PROBLEM DETAILS: Reproduce the records below exactly, but leave their pictures out of the copy.

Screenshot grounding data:
────────────────

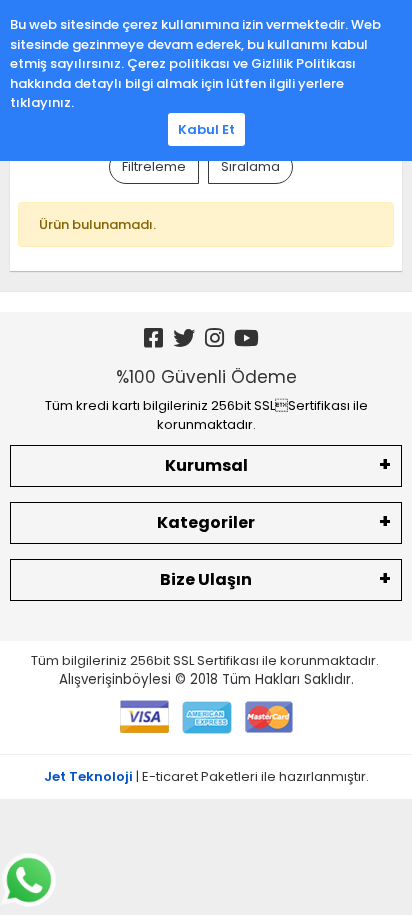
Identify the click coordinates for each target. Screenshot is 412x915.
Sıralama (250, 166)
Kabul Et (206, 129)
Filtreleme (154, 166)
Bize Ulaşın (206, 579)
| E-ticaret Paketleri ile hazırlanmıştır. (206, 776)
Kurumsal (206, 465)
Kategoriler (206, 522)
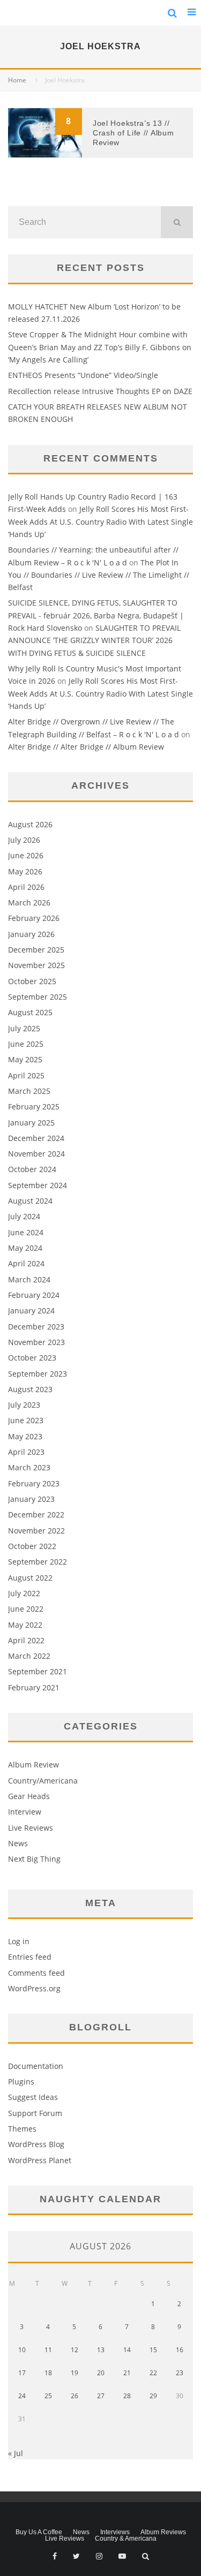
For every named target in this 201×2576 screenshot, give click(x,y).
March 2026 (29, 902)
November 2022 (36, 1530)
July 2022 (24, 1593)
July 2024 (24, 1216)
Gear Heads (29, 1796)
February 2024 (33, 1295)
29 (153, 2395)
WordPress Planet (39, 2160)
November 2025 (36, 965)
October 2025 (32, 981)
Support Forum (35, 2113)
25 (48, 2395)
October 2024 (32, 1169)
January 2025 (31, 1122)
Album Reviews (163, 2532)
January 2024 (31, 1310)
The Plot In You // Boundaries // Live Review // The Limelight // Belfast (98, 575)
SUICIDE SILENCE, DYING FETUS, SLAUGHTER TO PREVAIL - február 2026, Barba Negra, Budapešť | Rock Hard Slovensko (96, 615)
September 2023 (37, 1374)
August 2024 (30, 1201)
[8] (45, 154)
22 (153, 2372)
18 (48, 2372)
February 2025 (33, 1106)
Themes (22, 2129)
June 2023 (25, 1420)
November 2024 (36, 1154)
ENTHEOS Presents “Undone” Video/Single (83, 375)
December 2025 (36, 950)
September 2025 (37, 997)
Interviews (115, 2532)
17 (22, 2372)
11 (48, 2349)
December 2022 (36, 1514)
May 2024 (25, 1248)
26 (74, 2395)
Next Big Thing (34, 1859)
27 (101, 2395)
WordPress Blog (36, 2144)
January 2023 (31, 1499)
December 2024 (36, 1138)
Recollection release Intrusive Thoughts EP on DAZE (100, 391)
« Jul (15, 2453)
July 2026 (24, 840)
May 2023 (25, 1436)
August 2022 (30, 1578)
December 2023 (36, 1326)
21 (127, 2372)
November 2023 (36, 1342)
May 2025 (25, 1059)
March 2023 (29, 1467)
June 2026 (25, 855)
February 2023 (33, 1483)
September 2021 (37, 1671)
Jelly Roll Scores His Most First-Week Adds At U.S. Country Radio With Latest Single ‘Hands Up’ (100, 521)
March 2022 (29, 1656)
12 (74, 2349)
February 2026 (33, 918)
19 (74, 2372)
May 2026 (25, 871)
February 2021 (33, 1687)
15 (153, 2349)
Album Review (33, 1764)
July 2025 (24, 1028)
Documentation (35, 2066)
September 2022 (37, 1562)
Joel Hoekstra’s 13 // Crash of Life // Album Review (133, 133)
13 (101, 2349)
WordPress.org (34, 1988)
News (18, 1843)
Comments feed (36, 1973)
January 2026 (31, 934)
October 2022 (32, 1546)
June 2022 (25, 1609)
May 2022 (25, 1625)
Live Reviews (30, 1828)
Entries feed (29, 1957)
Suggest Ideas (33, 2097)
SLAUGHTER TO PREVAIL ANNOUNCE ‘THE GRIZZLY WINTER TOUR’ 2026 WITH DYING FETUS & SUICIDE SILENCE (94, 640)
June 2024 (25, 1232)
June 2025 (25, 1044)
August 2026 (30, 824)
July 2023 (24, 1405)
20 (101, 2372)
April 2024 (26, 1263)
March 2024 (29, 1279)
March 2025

────────────────

TASK OUTPUT:
Identify the click coordinates for each target. Screenshot is 412x915.
Sıralama (250, 166)
Kabul Et (206, 129)
Filtreleme (154, 166)
Bize Ulaşın (206, 579)
| E-ticaret Paketleri ile hazırlanmıştır. (206, 776)
Kurumsal (206, 465)
Kategoriler (206, 522)
For every named target in this 201×2576 screenshot, give click(x,y).
March 2026 (29, 902)
November 2022 (36, 1530)
July 2022 (24, 1593)
July 2024 (24, 1216)
Gear Heads (29, 1796)
February 2024 (33, 1295)
29 (153, 2395)
WordPress Planet (39, 2160)
November 2025 (36, 965)
October 2025 (32, 981)
Support Forum (35, 2113)
25 (48, 2395)
October 2024 (32, 1169)
January 2025 (31, 1122)
Album Reviews (163, 2532)
January 2024 (31, 1310)
The Plot In You // Boundaries // Live Review // The Limelight // Belfast (98, 575)
SUICIDE SILENCE, DYING FETUS, SLAUGHTER TO PREVAIL - február 2026, Barba Negra, Budapešť | Rock Hard Slovensko (96, 615)
September 2023 (37, 1374)
August 2024 (30, 1201)
[8] (45, 154)
22 (153, 2372)
18 (48, 2372)
February 2025 (33, 1106)
Themes (22, 2129)
June 2023 (25, 1420)
November 2024 (36, 1154)
ENTHEOS Presents “Undone” Video/Single (83, 375)
December 2025 (36, 950)
September 2025 (37, 997)
Interviews (115, 2532)
17 (22, 2372)
11 (48, 2349)
December 2022 (36, 1514)
May 2024 (25, 1248)
26 (74, 2395)
Next Big Thing (34, 1859)
27 (101, 2395)
WordPress Blog (36, 2144)
January 2023 (31, 1499)
December 2024 (36, 1138)
Recollection release Intrusive Thoughts EP on DAZE (100, 391)
« Jul (15, 2453)
July 2026 (24, 840)
May 2023 (25, 1436)
August 2022 (30, 1578)
December 2023 (36, 1326)
21 (127, 2372)
November 2023 (36, 1342)
May 2025 (25, 1059)
March 2023 (29, 1467)
June 2026 (25, 855)
February 2023 (33, 1483)
September 2021 (37, 1671)
Jelly Roll Scores His Most First-Week Adds At U.S. Country Radio With Latest Single ‘Hands Up’ (100, 521)
March 2022 (29, 1656)
12 (74, 2349)
February 2026 (33, 918)
19 (74, 2372)
May 2026 (25, 871)
February 2021 (33, 1687)
15 (153, 2349)
Album Review (33, 1764)
July 2025 (24, 1028)
Documentation (35, 2066)
September 2022 (37, 1562)
Joel Hoekstra’s 13 // Crash of Life // Album Review (133, 133)
13 (101, 2349)
WordPress.org (34, 1988)
News (18, 1843)
Comments feed (36, 1973)
January 2026 (31, 934)
October 2022 (32, 1546)
June 2022 (25, 1609)
May 2022 (25, 1625)
Live Reviews (30, 1828)
Entries feed (29, 1957)
Suggest Ideas (33, 2097)
SLAUGHTER TO PREVAIL ANNOUNCE ‘THE GRIZZLY WINTER TOUR’ 2026 WITH DYING FETUS & SUICIDE SILENCE (94, 640)
June 2024 (25, 1232)
June 2025 (25, 1044)
August 2026 (30, 824)
July 2023 (24, 1405)
20 (101, 2372)
April 2024 (26, 1263)
March 2024 (29, 1279)
March 2025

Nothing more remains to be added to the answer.